Irish Ales are Smiling

Skip the green beer and try a local Irish red

One afternoon in the week leading up to Saint Patrick’s Day, it was harder to locate a single Irish-style red ale than to find a four-leaf clover (of which I once found three in an afternoon).

Bless Moylan’s Brewery and their faithful for keeping Paddy’s Irish Red Ale (22-ounce) readily available in local markets. Once a personal favorite, this bronze-hued ale (quite a bit lighter than Smithwick’s, for Irish ale geeks out there) seems less robust than past batches, but there’s something about the sweet, malty aroma that distinguishes it from the average California pale ale. Sister company Marin Brewing makes a St. Brendan’s Irish Red Ale.

Bless also newcomer Warped Brewing in Sebastopol. Assistant brewer Mark Lagris says that in their fifth week of operation, they already have an Irish red ale settling in the tank. It will be available on tap by Saint Patrick’s Day. Tentatively called Red Circle of Death, it’s “Irish” because of the particulars of the mash bill, says Lagris, and it’s fermented with a specific yeast strain.

In Petaluma, Dempsey’s Brewery has, at times, released its Sonoma Irish Ale in 22-ounce bottles. On a darker note, despite advertised bottles, Third Street Aleworks’ Blarney Sisters Dry Irish Stout is currently only available on tap. For me, Blarney Sisters is a successful Irish-style stout largely because it doesn’t remind me of soy sauce (which is not necessarily a bad quality). Mellow but substantial, it’s a smooth mouthful of charred grain and cocoa, with a reasonably compact head. Also rich and dark, but weighing in at just 5 percent alcohol, Moylan’s releases Dragoons Dry Irish Stout in keg and bottle (which I was unable to locate this time around), while in Cloverdale, Ruth McGowan’s Dry Irish Stout is just 4.5 percent ABV.

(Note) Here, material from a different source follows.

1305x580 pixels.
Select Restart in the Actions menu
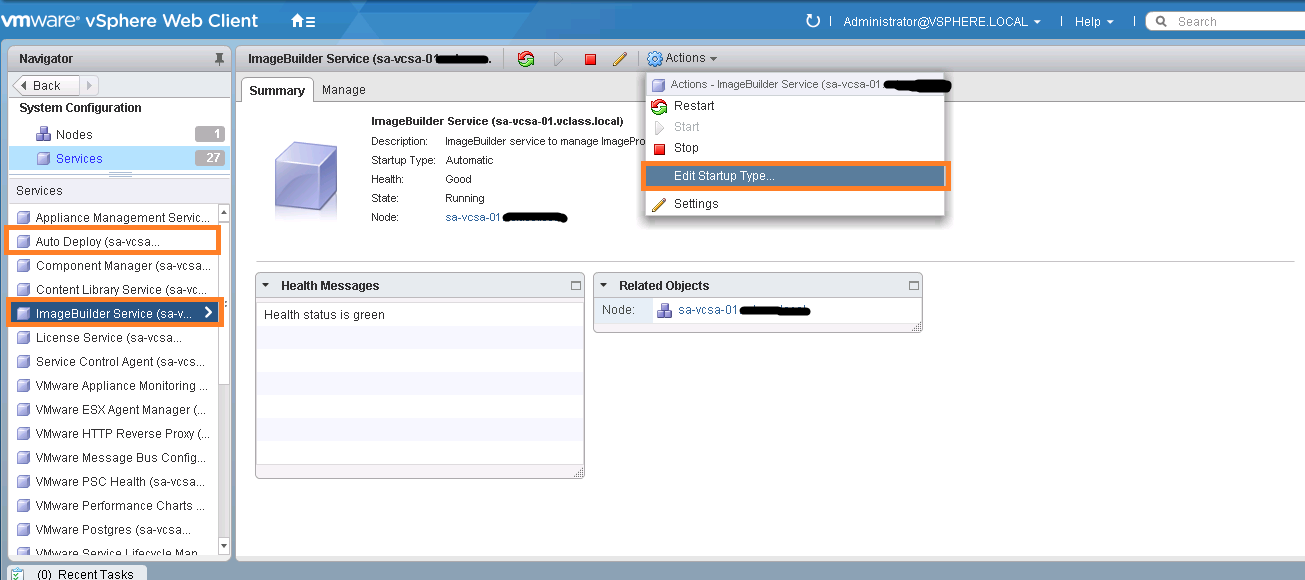(x=695, y=105)
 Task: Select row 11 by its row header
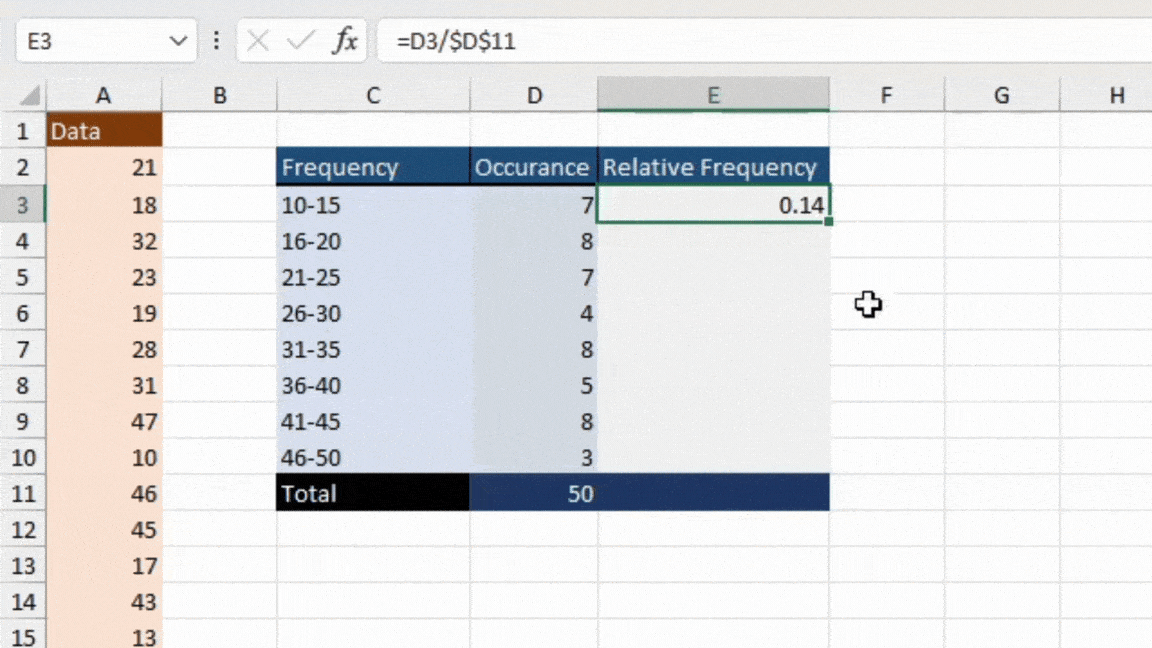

It might be argued that the whole point of these sorts of themed drinking holidays is to obtain said nation’s bestselling alcoholic beverage, drink up, and be done with it. There’s plenty of Guinness, so who needs Irish-style stout? Well, there was a time when the term “beer snob” was as laughably incongruous as, say, “Irish real estate bubble.” It’s a different time. And I like to have delicious choices from this style of ale that, like Guinness, tastes best when fresh and served not many miles from where it’s made.